My mother told it to me when I was eleven. It was supposed to be this 'coming of age' trip where I learned the truth about her past and my own body. It was horrifying listening to her memories of her childhood. What she spoke about scared me. Physical, emotional, and sexual abuse. Her mothers tacit acceptance of the situation. 

Only when I was much older did I realize the extent of the trauma inflicted. I thought of a scared eleven-year-old girl forced to bear burdens that should have sat on an adult’s shoulders. I was sorry for her. I cried for hours for her, for the loss of her innocence and for the pain. She smiled as I cried. 

She was the victim of child abuse. My mother waved the blue flag, the blue ribbon. After all, April is child abuse prevention month. I thought the blue ribbon meant something to her. It meant that she survived and got out. But our family too held a dark secret. So secret my father didn't even know. 

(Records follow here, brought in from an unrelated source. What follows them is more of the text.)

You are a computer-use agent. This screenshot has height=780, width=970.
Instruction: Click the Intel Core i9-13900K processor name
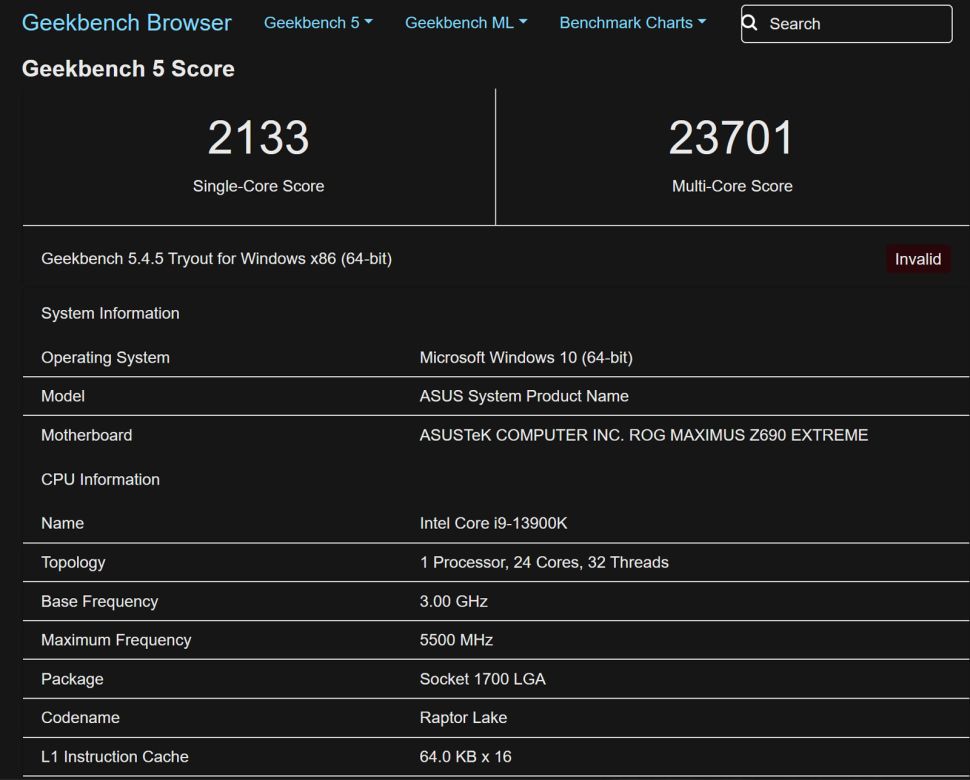[493, 523]
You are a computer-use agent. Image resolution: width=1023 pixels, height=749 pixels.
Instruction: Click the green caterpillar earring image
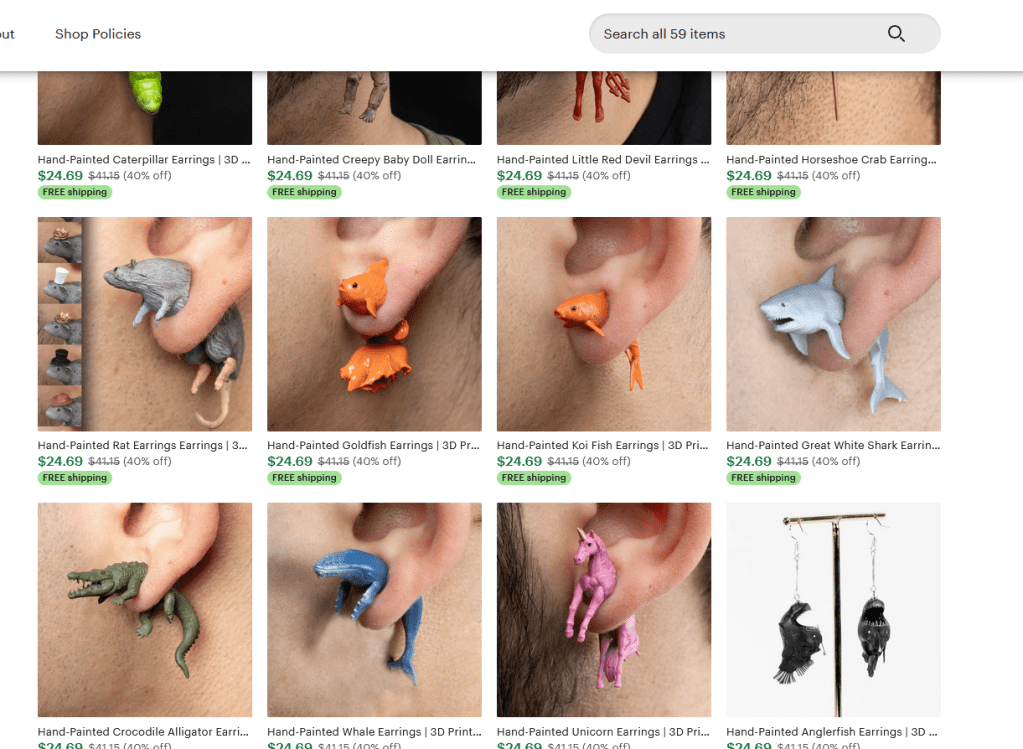point(145,108)
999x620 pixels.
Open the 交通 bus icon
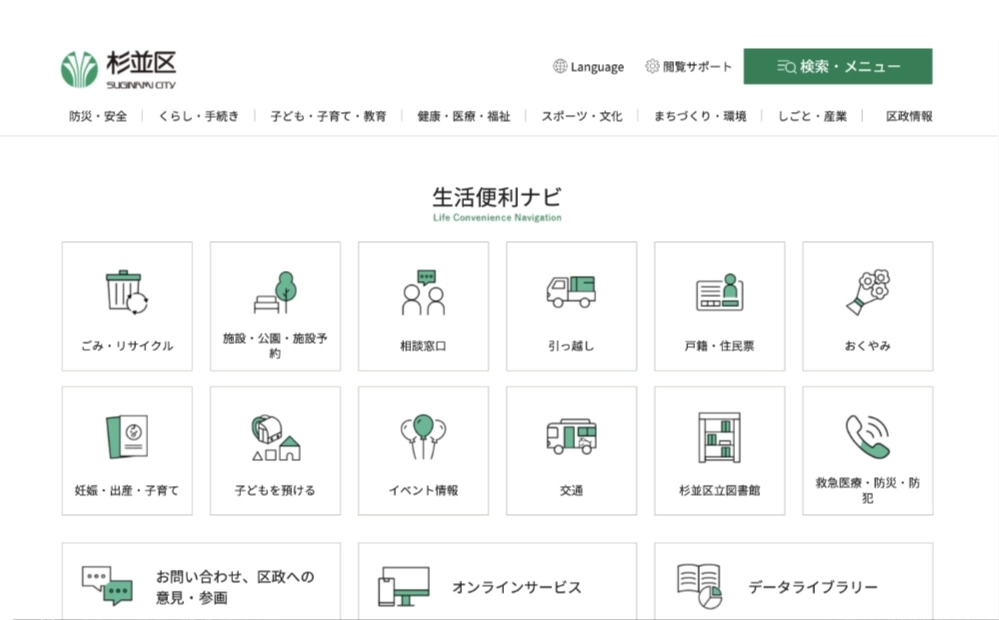click(x=571, y=437)
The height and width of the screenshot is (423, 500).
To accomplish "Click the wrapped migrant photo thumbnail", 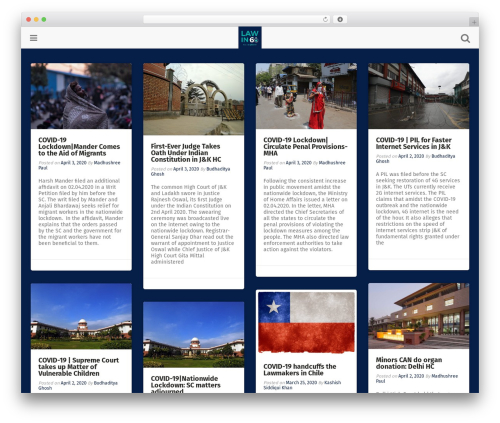I will (x=81, y=96).
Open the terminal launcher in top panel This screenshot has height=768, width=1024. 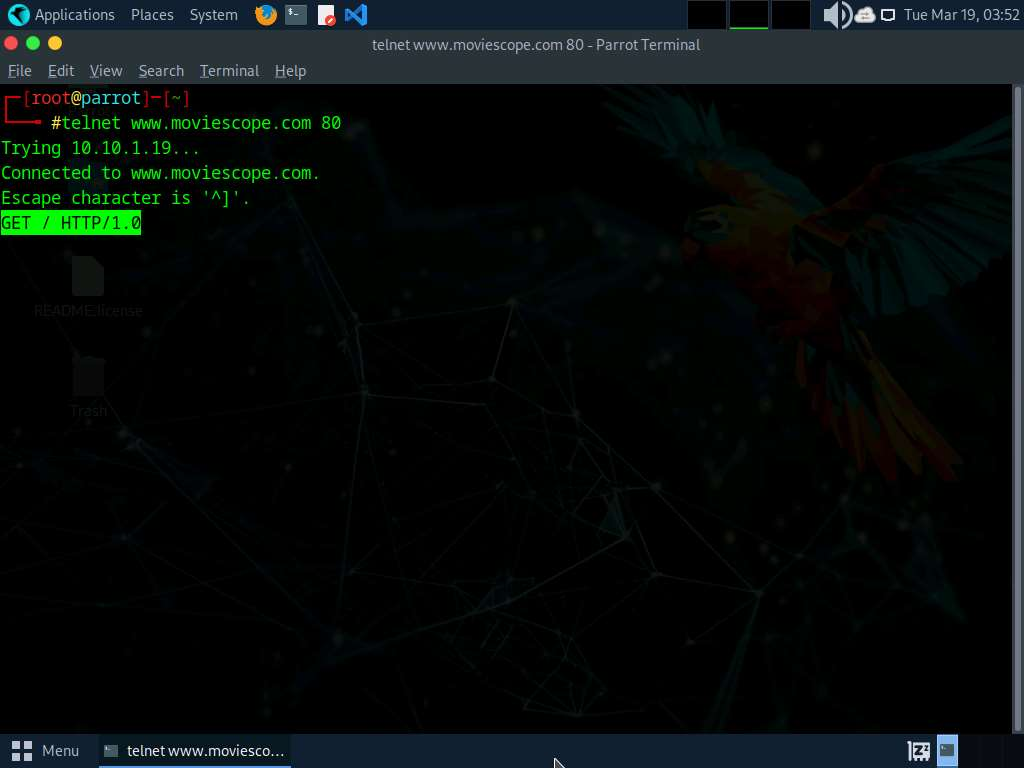(296, 15)
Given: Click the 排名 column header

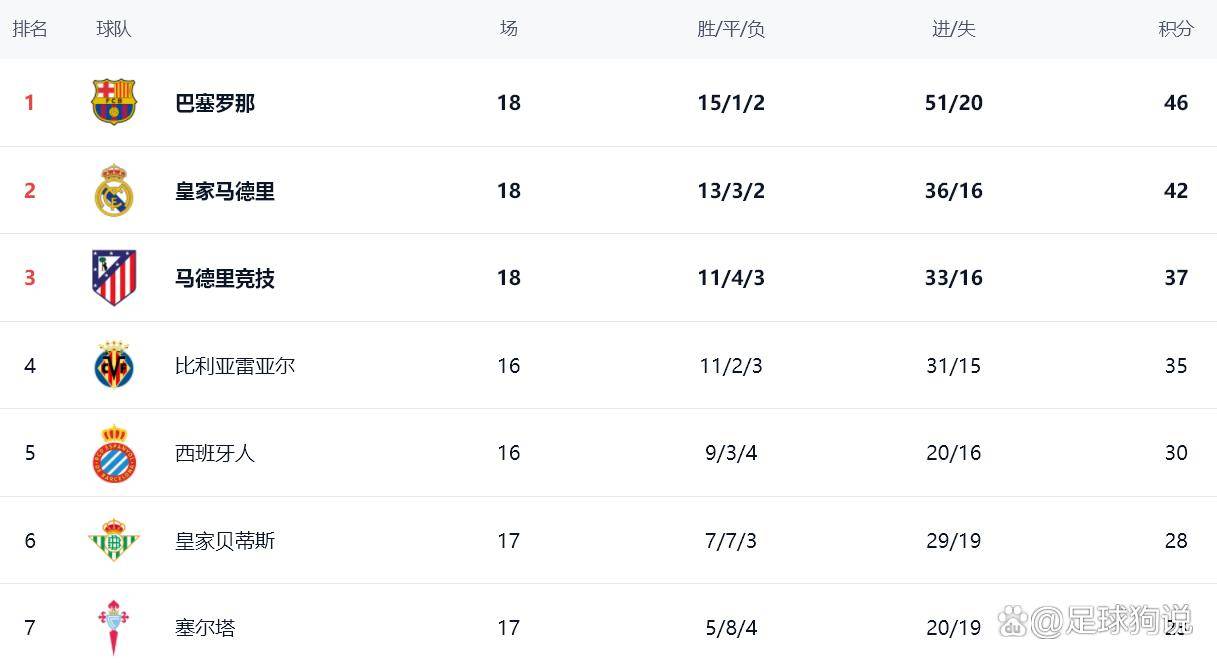Looking at the screenshot, I should tap(30, 29).
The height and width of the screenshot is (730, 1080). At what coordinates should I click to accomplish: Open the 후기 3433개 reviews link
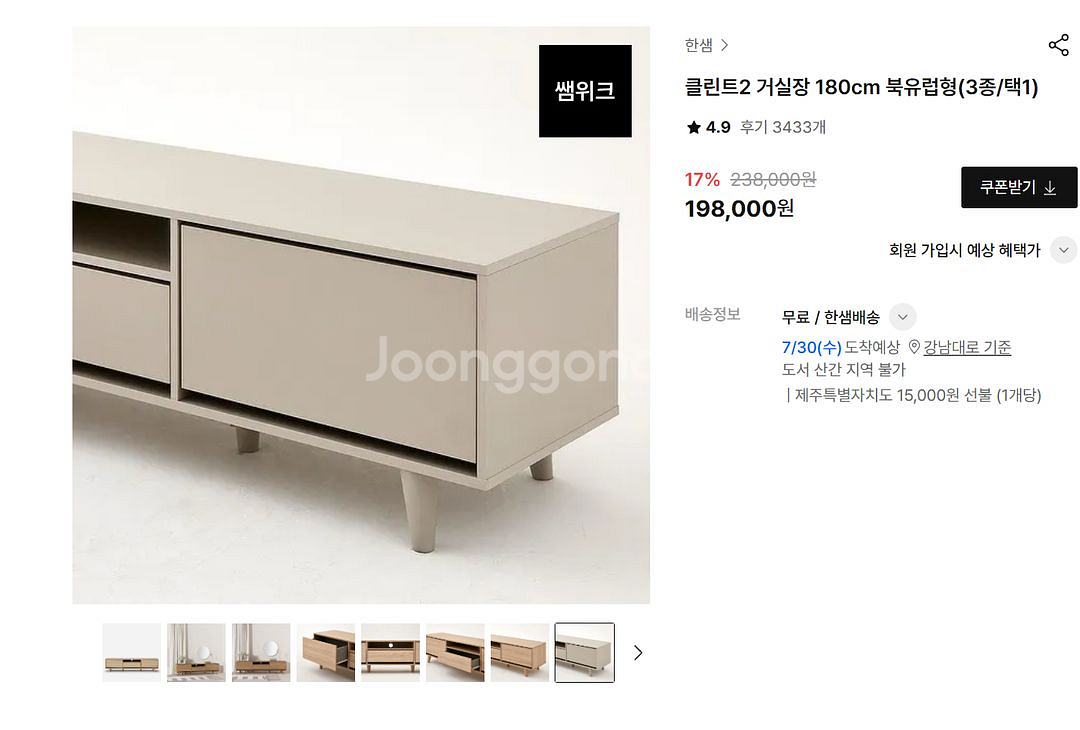pyautogui.click(x=782, y=127)
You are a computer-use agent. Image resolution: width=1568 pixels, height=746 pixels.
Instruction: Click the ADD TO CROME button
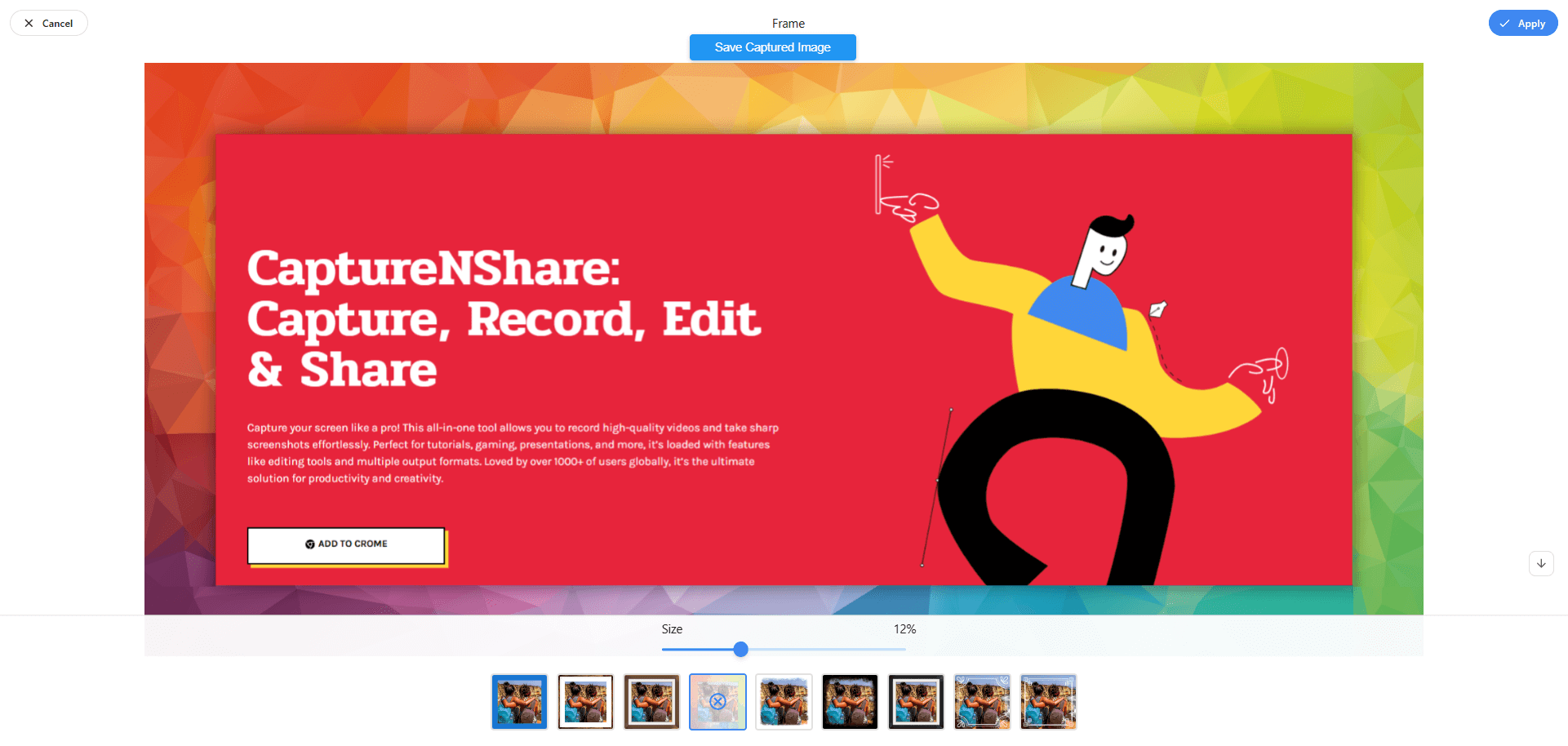pos(346,544)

All the time she flew the blue flag and drove around town with it waving in the wind, tied to the antenna of her car, she was abusing her own children. Oh, but she was smart. There weren't any trips to the emergency room. We did well in school. We were well behaved. But we were tortured. She knew how to buck the system that deserted her.

We never knew when she might blow up. We never knew when the time was ripe for one of her rages. We were always on high alert. It happened once while working on the ranch, she nearly dislocated my hip with the tractor she was driving.

We were terrified. But we loved her. She could be nice and good when it suited her and you wanted to please her, wanted to be good so the pain and suffering would be end. So we could all be happy.